> [Records for the task]:
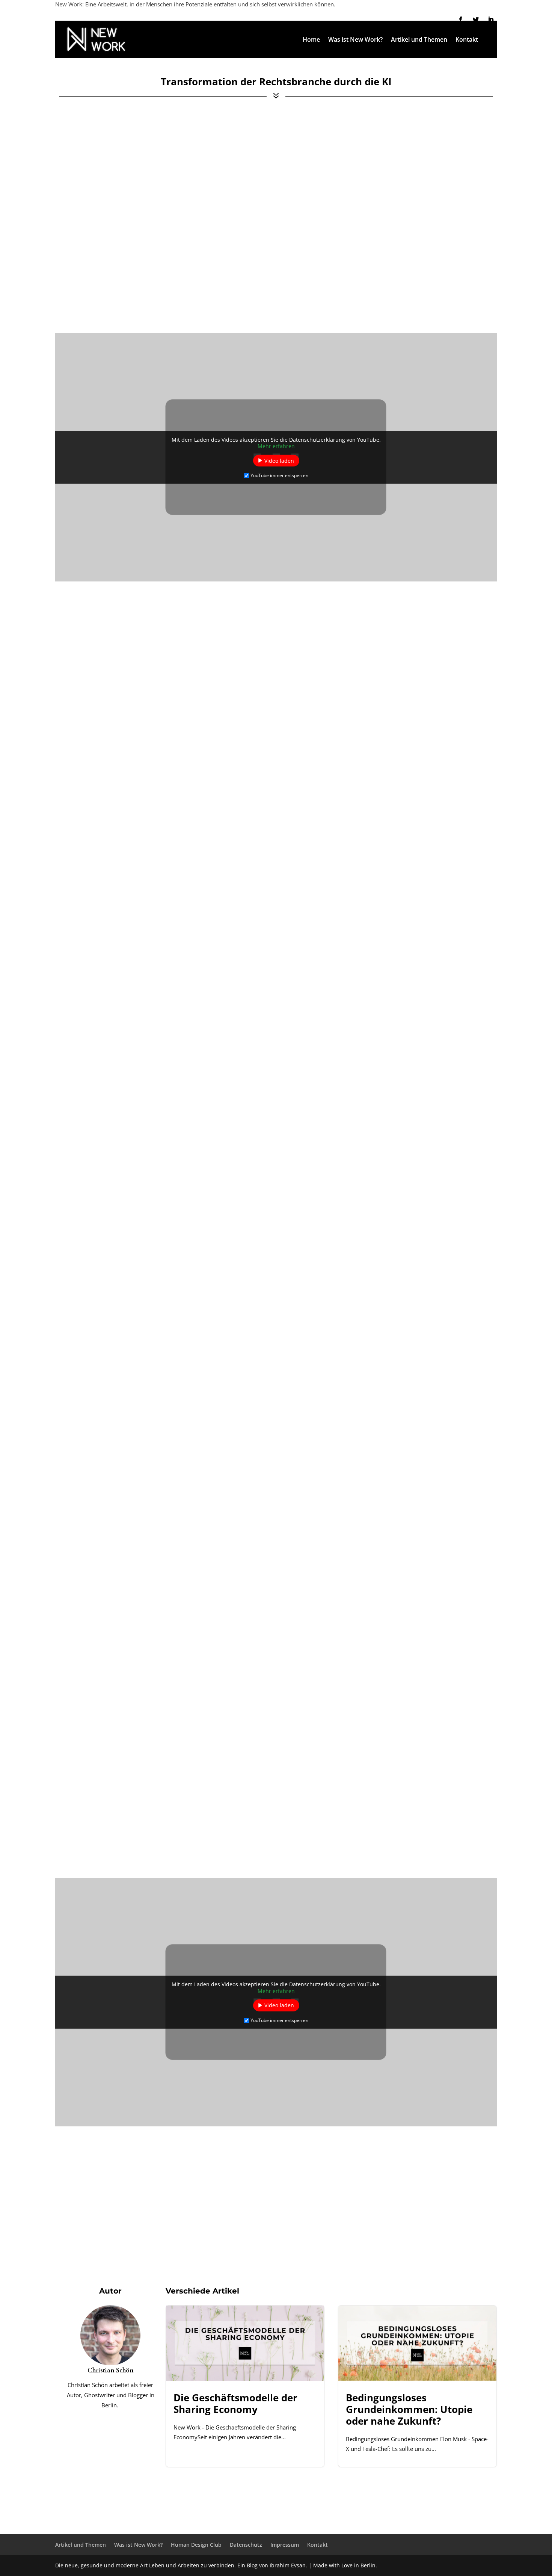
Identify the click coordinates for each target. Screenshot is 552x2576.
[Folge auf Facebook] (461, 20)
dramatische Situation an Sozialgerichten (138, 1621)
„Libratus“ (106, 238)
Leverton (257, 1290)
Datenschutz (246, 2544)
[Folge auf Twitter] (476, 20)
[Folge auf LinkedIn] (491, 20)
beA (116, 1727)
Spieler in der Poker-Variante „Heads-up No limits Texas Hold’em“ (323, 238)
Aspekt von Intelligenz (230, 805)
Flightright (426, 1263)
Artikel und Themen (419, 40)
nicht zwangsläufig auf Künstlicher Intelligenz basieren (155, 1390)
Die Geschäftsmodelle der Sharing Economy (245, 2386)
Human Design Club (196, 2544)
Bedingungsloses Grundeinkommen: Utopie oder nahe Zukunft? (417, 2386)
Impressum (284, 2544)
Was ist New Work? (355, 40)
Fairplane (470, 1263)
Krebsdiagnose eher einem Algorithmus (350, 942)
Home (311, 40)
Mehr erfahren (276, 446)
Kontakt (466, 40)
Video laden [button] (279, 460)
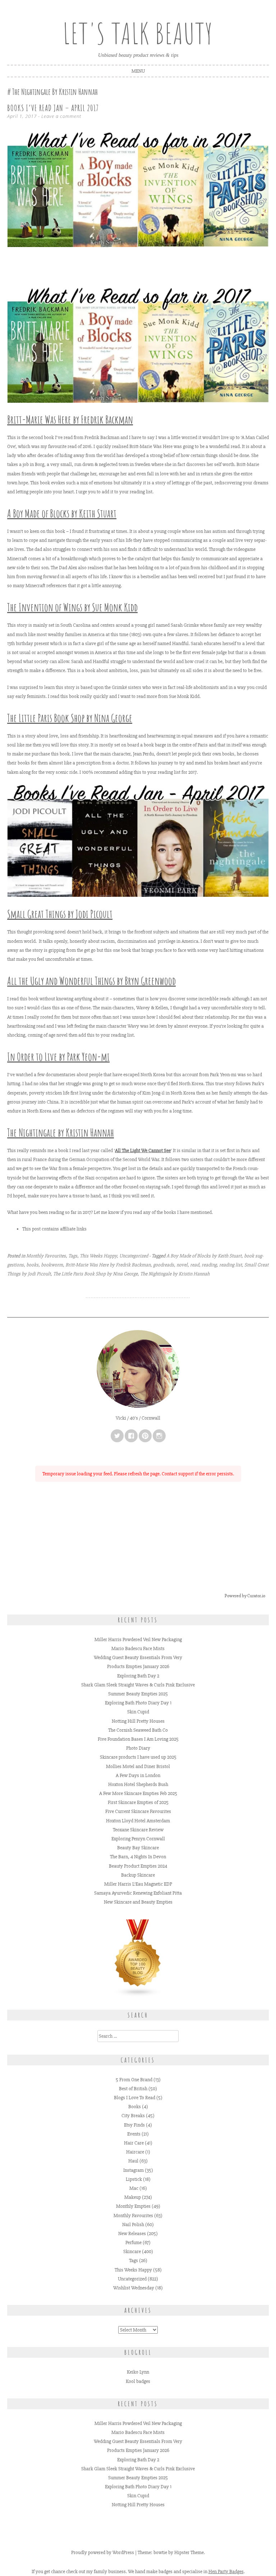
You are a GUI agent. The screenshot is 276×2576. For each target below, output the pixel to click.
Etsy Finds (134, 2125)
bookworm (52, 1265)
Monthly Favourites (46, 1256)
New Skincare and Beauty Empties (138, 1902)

* * *

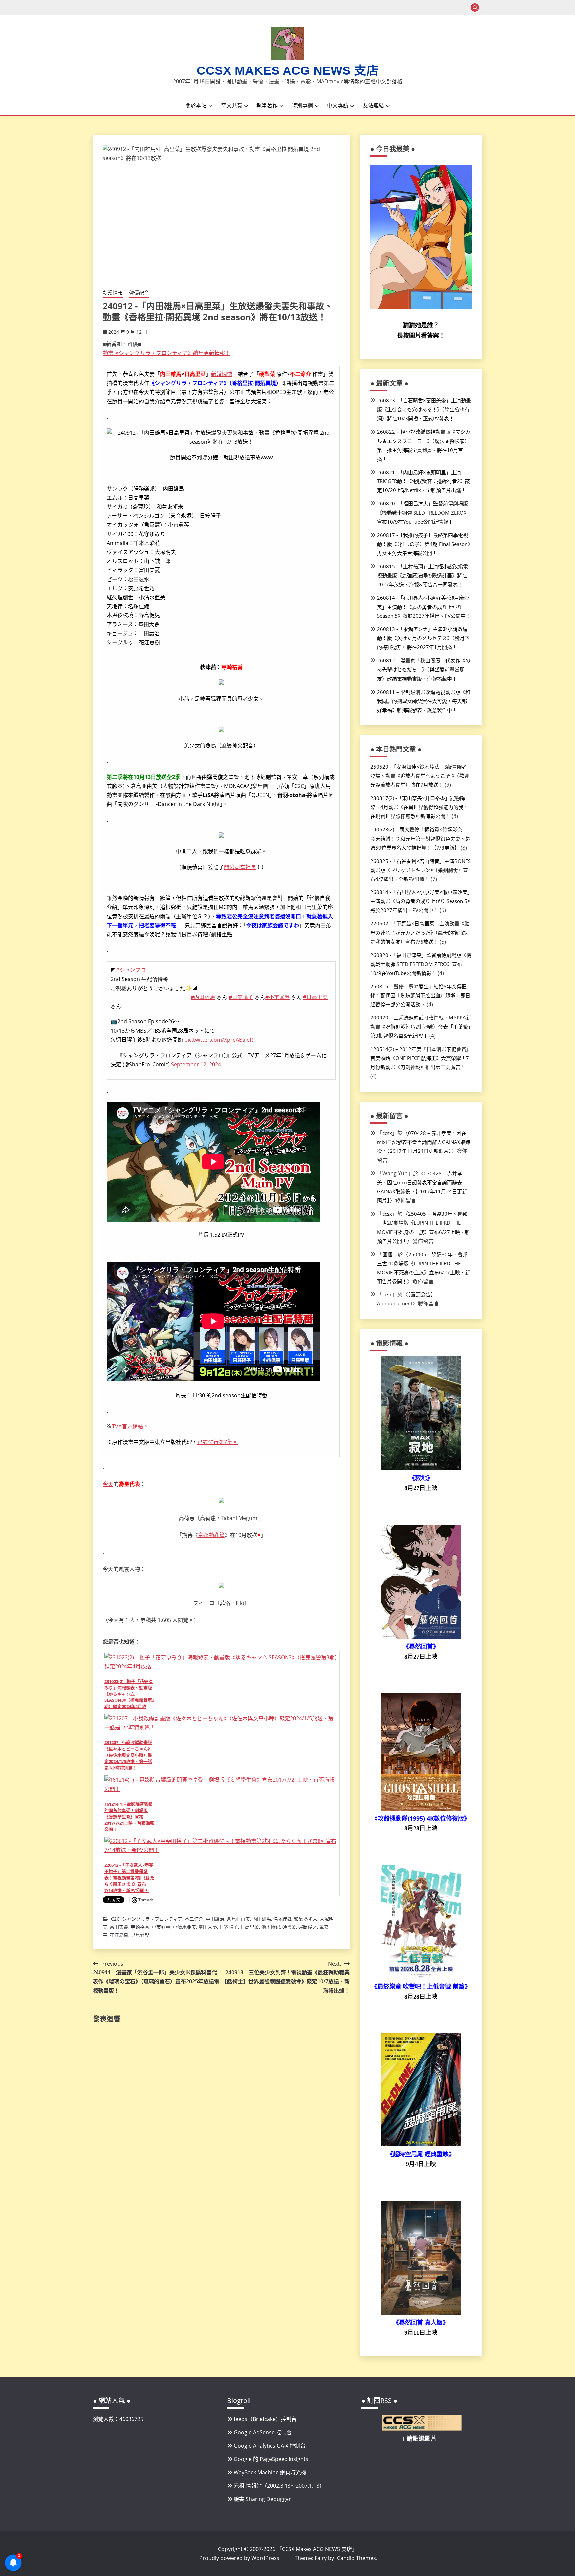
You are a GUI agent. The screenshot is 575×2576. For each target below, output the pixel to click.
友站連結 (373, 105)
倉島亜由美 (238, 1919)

--

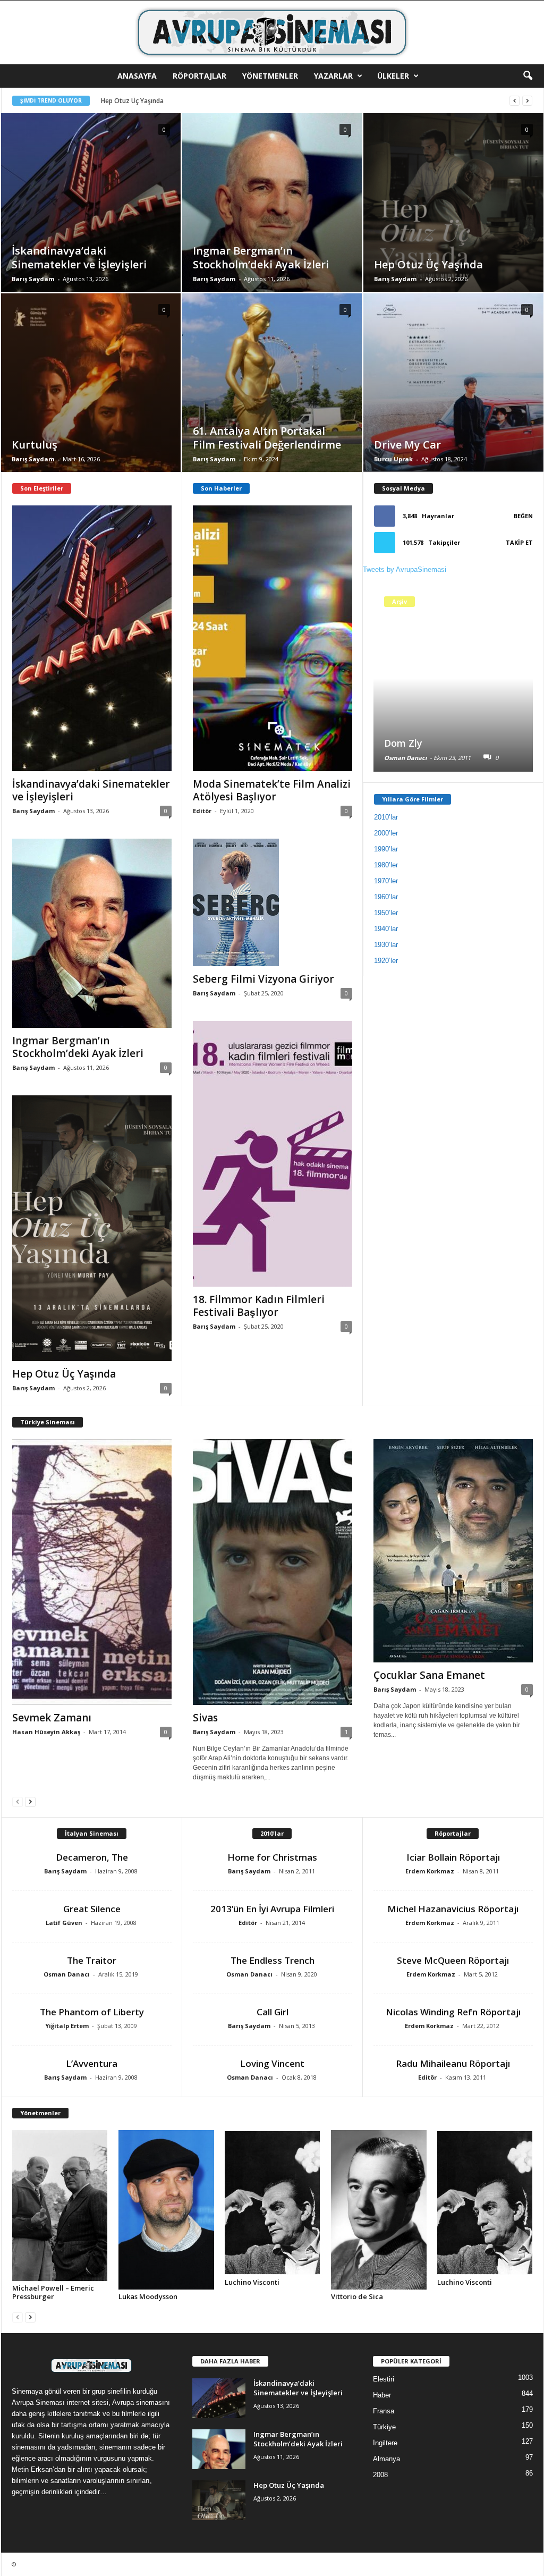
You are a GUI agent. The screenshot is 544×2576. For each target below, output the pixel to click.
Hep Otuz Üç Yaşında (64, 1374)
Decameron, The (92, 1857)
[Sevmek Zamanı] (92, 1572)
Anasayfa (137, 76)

> [Exercise objective]: Reproduce the data above exactly, but only the lines from the one showing "Identify the click" through the one showing "New Skincare and Beauty Empties (138, 1902)", with both ends kept and the pictures left out.

> [Finished task]:
Identify the click coordinates for each target. Screenshot is 552x2576.
[Folge auf Facebook] (461, 20)
dramatische Situation an Sozialgerichten (138, 1621)
„Libratus“ (106, 238)
Leverton (257, 1290)
Datenschutz (246, 2544)
[Folge auf Twitter] (476, 20)
[Folge auf LinkedIn] (491, 20)
beA (116, 1727)
Spieler in der Poker-Variante „Heads-up No limits Texas Hold’em“ (323, 238)
Aspekt von Intelligenz (230, 805)
Flightright (426, 1263)
Artikel und Themen (419, 40)
nicht zwangsläufig auf Künstlicher Intelligenz basieren (155, 1390)
Die Geschäftsmodelle der Sharing Economy (245, 2386)
Human Design Club (196, 2544)
Bedingungsloses Grundeinkommen: Utopie oder nahe Zukunft? (417, 2386)
Impressum (284, 2544)
Was ist New Work? (355, 40)
Fairplane (470, 1263)
Krebsdiagnose eher einem Algorithmus (350, 942)
Home (311, 40)
Mehr erfahren (276, 446)
Kontakt (466, 40)
Video laden [button] (279, 460)
You are a GUI agent. The screenshot is 276×2576. For each target below, output the pixel to click.
Etsy Finds (134, 2125)
bookworm (52, 1265)
Monthly Favourites (46, 1256)
New Skincare and Beauty Empties (138, 1902)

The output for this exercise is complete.